- **Exercise**: Count the lines in the records below that contain the string "resolution", treating case as significant, and reply with only that number.

[Start The data]

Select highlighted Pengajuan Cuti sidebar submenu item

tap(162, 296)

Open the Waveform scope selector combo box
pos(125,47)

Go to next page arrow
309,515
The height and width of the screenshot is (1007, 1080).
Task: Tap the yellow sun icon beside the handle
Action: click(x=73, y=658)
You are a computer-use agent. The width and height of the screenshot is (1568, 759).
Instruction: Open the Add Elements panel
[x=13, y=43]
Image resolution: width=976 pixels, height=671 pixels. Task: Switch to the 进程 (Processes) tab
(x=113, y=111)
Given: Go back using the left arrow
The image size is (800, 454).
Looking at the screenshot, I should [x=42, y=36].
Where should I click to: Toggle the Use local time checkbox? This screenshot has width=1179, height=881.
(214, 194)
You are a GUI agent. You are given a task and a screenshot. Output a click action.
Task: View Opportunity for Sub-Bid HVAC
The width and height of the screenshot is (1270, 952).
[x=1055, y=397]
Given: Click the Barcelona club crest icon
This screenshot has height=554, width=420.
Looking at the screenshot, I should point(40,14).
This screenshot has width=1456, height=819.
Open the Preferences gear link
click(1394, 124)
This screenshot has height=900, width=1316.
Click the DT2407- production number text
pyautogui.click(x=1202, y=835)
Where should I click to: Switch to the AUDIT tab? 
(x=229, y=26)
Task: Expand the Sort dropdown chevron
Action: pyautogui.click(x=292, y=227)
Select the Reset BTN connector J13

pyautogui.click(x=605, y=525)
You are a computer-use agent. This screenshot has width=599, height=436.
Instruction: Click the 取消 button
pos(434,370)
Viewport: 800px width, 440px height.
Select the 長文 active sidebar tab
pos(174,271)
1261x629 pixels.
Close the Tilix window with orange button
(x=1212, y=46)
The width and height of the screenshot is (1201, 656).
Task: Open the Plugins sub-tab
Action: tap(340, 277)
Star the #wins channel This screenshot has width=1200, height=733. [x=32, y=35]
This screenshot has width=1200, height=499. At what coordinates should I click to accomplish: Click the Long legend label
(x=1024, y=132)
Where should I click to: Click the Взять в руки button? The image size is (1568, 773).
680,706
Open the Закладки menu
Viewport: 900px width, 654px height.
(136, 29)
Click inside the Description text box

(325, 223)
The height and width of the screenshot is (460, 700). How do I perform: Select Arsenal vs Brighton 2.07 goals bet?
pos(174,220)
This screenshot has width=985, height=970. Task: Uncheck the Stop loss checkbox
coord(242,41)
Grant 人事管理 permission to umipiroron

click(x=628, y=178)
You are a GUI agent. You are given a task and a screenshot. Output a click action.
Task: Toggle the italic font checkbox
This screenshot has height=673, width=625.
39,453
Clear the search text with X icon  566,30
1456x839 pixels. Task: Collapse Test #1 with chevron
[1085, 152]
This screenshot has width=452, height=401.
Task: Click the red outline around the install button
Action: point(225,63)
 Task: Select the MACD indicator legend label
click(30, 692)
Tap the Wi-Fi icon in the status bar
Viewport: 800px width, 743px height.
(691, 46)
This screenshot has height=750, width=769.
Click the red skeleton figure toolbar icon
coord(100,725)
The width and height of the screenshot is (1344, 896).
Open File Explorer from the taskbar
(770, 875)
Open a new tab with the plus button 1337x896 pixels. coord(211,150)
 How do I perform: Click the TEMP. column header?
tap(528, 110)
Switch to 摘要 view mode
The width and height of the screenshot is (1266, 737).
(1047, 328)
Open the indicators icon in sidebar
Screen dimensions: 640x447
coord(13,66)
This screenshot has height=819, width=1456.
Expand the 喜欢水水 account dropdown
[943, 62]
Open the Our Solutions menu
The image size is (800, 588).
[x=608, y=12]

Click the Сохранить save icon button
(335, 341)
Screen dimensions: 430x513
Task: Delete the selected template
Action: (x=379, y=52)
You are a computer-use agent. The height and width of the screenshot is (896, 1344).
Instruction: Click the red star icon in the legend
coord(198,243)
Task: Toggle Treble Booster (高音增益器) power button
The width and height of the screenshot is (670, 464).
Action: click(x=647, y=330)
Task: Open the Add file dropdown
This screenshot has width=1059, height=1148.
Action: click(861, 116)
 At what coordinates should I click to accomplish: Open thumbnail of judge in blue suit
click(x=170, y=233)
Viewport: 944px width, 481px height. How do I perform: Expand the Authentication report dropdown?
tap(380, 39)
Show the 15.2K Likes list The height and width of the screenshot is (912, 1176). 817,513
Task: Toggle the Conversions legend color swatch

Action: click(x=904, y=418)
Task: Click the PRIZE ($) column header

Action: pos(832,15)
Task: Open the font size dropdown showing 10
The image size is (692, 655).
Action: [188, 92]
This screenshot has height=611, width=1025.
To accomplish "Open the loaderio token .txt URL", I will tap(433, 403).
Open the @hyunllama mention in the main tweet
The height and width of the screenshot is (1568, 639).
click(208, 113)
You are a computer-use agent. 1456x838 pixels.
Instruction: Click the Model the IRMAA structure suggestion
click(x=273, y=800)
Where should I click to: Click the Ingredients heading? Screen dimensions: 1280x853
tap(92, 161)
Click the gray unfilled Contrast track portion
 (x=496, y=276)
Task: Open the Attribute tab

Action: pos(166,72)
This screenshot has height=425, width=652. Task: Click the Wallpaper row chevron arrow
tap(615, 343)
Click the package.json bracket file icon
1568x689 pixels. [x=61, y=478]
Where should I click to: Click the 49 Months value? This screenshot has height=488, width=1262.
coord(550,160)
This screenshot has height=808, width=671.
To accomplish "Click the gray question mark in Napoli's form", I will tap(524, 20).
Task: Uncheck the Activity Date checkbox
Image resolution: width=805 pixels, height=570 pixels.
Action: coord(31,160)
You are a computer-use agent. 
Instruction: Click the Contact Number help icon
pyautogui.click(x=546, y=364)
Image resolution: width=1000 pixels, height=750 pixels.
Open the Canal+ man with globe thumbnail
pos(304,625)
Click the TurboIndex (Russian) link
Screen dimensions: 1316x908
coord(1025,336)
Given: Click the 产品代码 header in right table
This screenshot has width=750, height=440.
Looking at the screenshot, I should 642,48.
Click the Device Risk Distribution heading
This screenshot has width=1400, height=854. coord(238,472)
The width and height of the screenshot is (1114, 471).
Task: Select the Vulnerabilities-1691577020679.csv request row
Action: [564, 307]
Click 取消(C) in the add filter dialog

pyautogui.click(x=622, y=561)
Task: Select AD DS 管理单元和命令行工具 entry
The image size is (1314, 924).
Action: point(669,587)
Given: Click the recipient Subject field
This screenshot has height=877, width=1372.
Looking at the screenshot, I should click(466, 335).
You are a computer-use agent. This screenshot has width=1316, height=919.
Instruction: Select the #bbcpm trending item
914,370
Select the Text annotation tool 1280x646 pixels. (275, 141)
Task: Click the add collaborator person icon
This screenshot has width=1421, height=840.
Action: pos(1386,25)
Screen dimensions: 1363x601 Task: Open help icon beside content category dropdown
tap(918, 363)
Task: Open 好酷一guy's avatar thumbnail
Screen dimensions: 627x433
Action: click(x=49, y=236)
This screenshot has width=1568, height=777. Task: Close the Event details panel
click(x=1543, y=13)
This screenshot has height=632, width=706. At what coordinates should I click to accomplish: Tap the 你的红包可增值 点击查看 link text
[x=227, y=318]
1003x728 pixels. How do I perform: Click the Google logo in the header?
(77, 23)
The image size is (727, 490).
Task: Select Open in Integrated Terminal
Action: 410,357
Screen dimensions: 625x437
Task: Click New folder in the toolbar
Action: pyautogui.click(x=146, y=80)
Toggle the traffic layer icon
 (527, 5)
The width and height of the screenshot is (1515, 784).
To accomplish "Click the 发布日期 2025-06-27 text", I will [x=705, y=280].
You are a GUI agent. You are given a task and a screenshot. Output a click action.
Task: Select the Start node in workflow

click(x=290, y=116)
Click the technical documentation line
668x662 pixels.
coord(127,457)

[End The data]

- **The completed task**: 3